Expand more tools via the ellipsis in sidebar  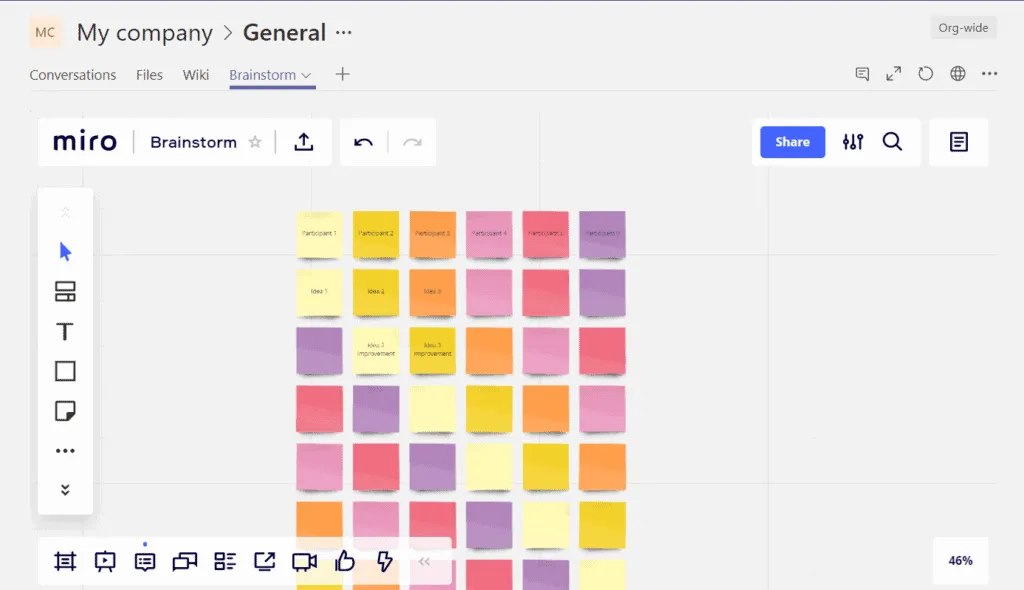[x=64, y=450]
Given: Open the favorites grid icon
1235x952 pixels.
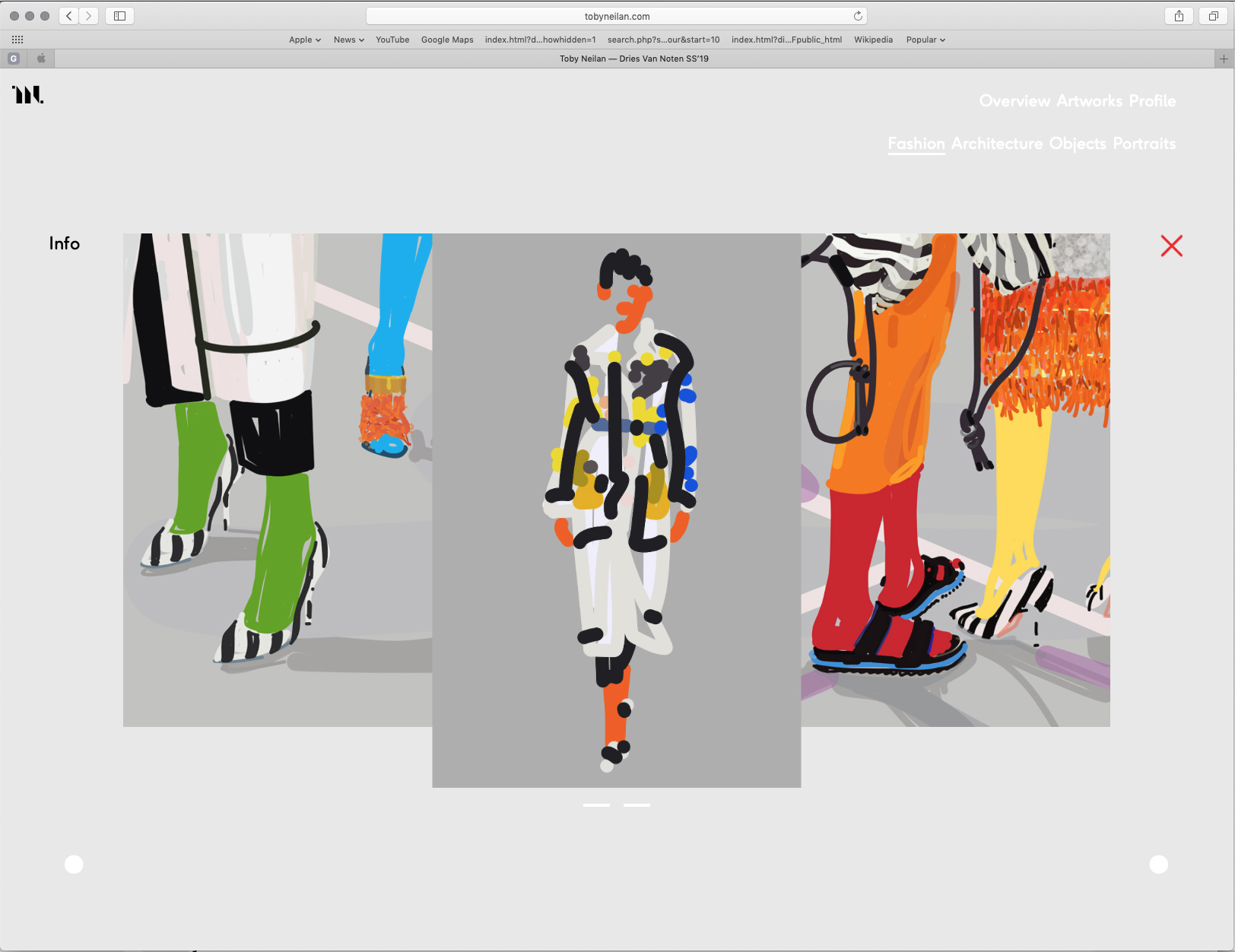Looking at the screenshot, I should 17,40.
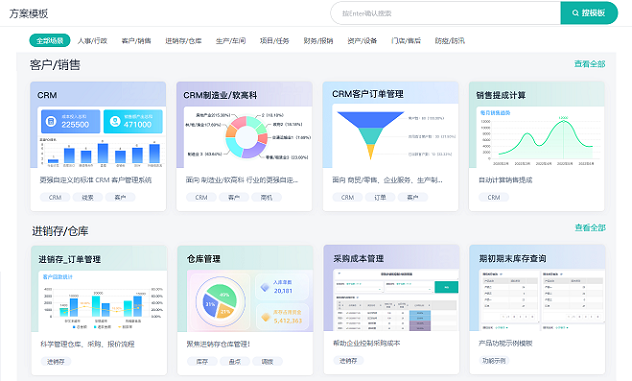The image size is (632, 381).
Task: Switch to the 人事/行政 tab
Action: (92, 40)
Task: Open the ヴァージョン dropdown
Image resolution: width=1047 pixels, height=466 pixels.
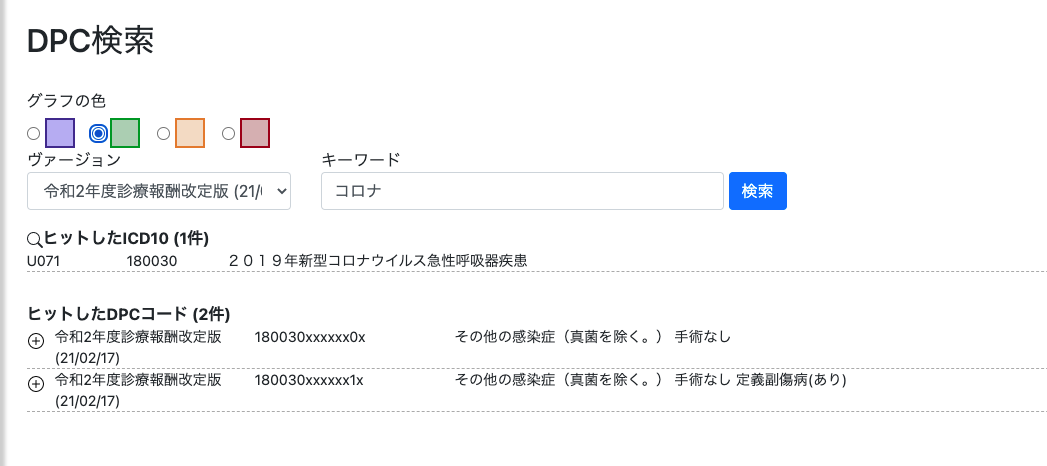Action: (159, 191)
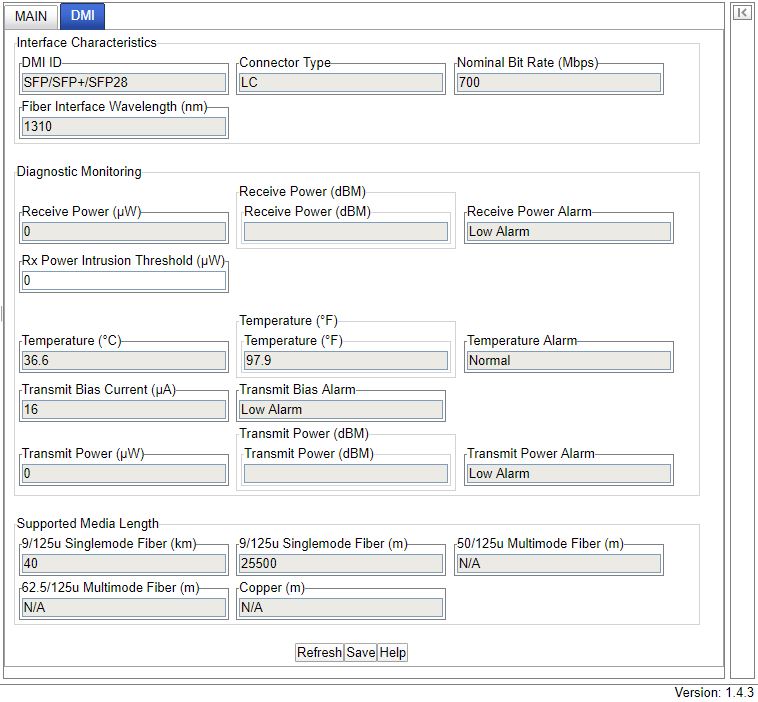This screenshot has height=702, width=758.
Task: Select the Temperature (°C) value field
Action: (124, 361)
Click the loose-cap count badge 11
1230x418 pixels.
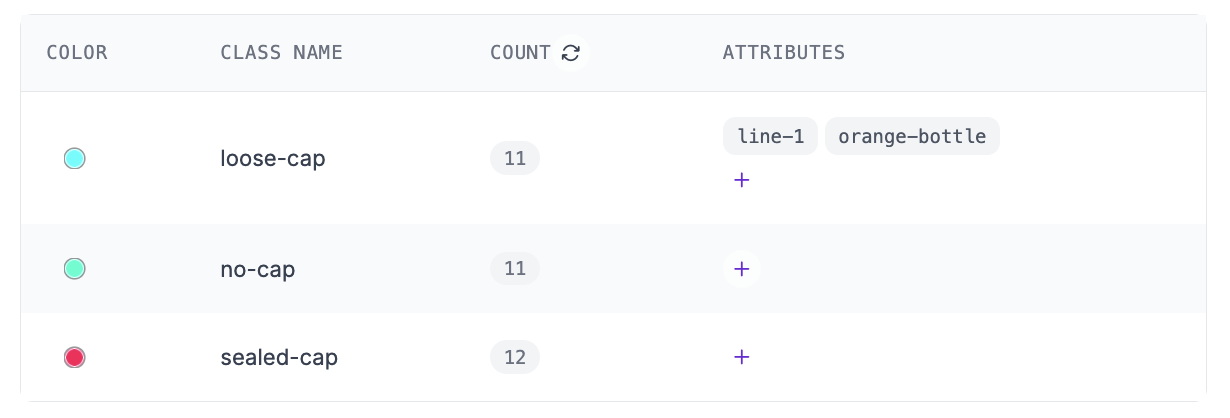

━━━━━━━━━━━━━━━━━━━━━━━━━━━━━━

What to produce
From the material above, return every line that contains "Open".

Reply
Given: Open the favorites grid icon
Task: Open the ヴァージョン dropdown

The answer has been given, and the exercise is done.